▶ WORK TO BE COMPLETED
Which lines run from the one containing "This screenshot has height=620, width=930." to the end of the entries? Copy them exactly, both ends included, and give nothing else.
[[ SUPPLIED MATERIAL, beginning ]]
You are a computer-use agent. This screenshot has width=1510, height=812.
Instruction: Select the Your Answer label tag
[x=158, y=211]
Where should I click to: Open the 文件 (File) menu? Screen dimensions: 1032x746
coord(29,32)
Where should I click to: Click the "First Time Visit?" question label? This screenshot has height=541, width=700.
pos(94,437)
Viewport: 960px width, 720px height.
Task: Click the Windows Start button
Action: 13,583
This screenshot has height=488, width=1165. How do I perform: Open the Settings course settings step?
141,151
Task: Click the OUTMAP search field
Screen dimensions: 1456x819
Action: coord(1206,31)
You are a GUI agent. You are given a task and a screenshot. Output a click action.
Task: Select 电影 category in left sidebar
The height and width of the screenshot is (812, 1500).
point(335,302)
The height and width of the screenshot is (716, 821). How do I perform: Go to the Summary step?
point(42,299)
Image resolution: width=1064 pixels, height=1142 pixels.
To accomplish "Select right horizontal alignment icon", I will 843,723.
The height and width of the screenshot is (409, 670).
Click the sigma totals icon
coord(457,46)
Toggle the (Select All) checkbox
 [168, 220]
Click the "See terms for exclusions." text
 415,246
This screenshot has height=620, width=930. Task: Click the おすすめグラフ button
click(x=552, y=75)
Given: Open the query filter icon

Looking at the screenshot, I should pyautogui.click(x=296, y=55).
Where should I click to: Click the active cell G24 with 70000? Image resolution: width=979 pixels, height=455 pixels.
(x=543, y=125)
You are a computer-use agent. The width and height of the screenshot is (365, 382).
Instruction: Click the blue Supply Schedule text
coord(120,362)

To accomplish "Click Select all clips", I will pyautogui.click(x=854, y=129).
[[ SUPPLIED MATERIAL, end ]]
▶ SOLUTION FOR THIS TASK
This screenshot has height=620, width=930. Task: Click the おすすめグラフ button
click(x=552, y=75)
Given: Open the query filter icon

Looking at the screenshot, I should pyautogui.click(x=296, y=55).
Where should I click to: Click the active cell G24 with 70000? Image resolution: width=979 pixels, height=455 pixels.
(x=543, y=125)
You are a computer-use agent. The width and height of the screenshot is (365, 382).
Instruction: Click the blue Supply Schedule text
coord(120,362)

To accomplish "Click Select all clips", I will pyautogui.click(x=854, y=129).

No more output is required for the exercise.